[Opening Stored data section]

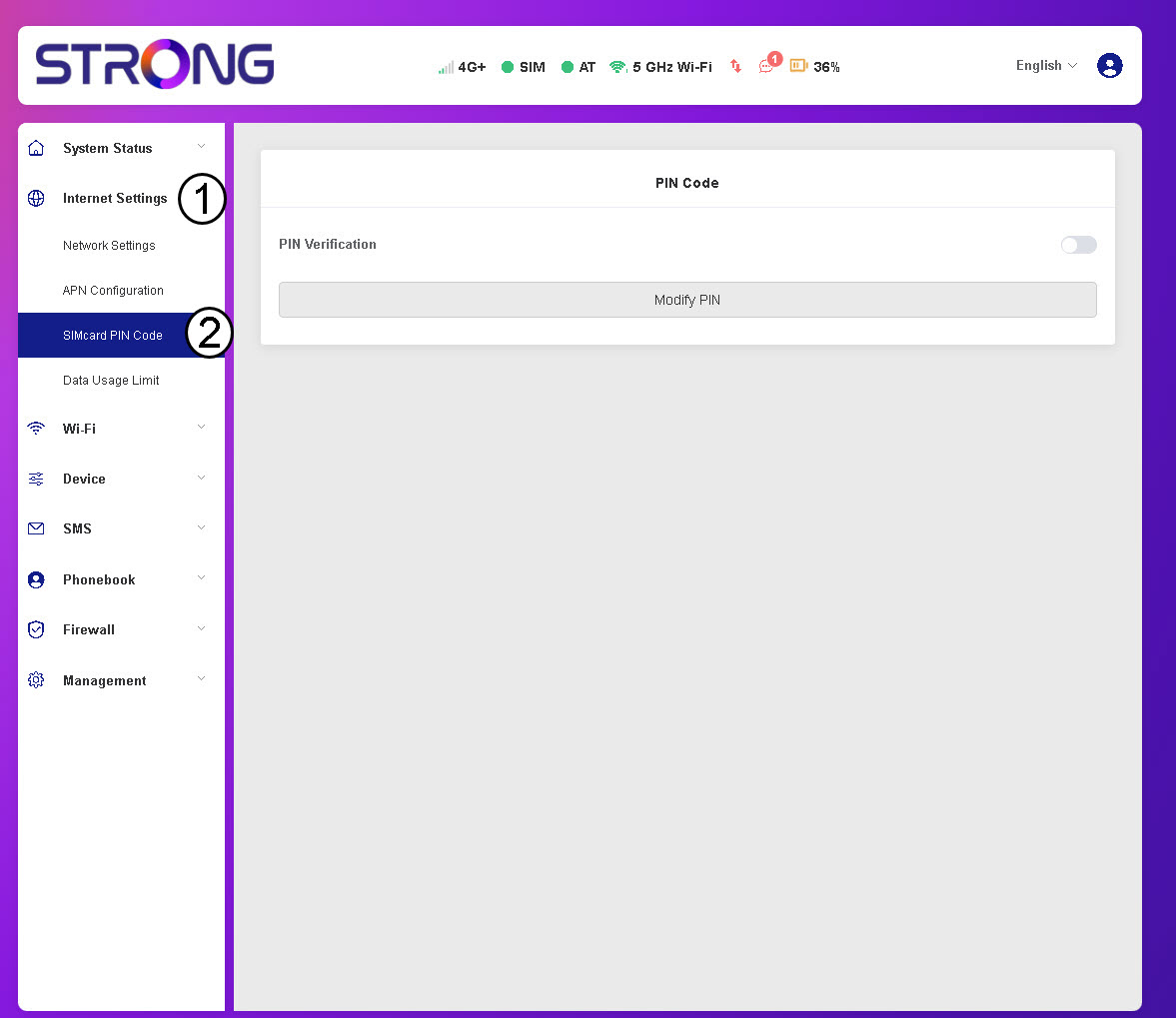Viewport: 1176px width, 1018px height.
Task: Open the Phonebook menu section
Action: (x=99, y=579)
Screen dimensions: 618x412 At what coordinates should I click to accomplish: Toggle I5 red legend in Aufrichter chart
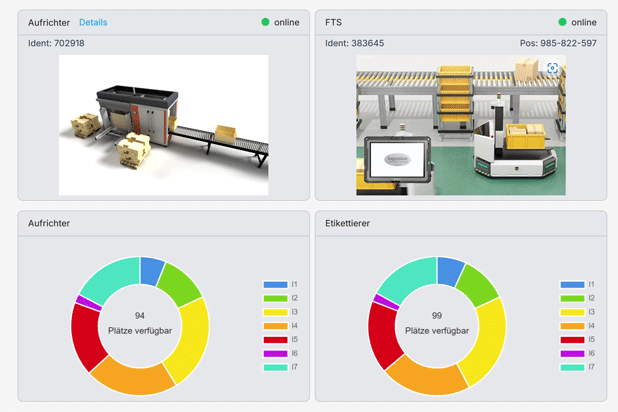coord(277,340)

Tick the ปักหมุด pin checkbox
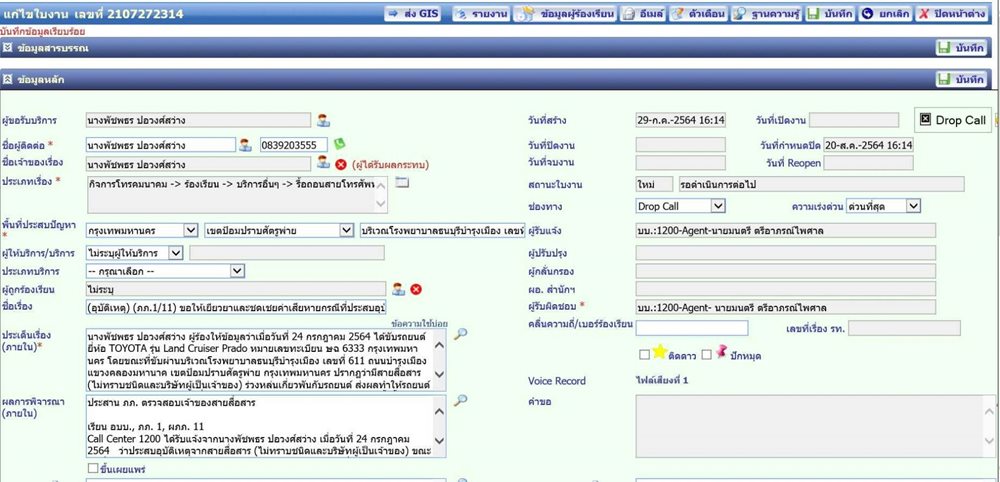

[Closing Stored data section]

> **What is expected**
Set down word for word every line from the line containing "Screen dimensions: 618x412" through the last line of the entries, and nothing more; no pictures.

> **Reply to the task**
Screen dimensions: 618x412 At what coordinates should I click to accomplish: Toggle I5 red legend in Aufrichter chart
coord(277,340)

Tick the ปักหมุด pin checkbox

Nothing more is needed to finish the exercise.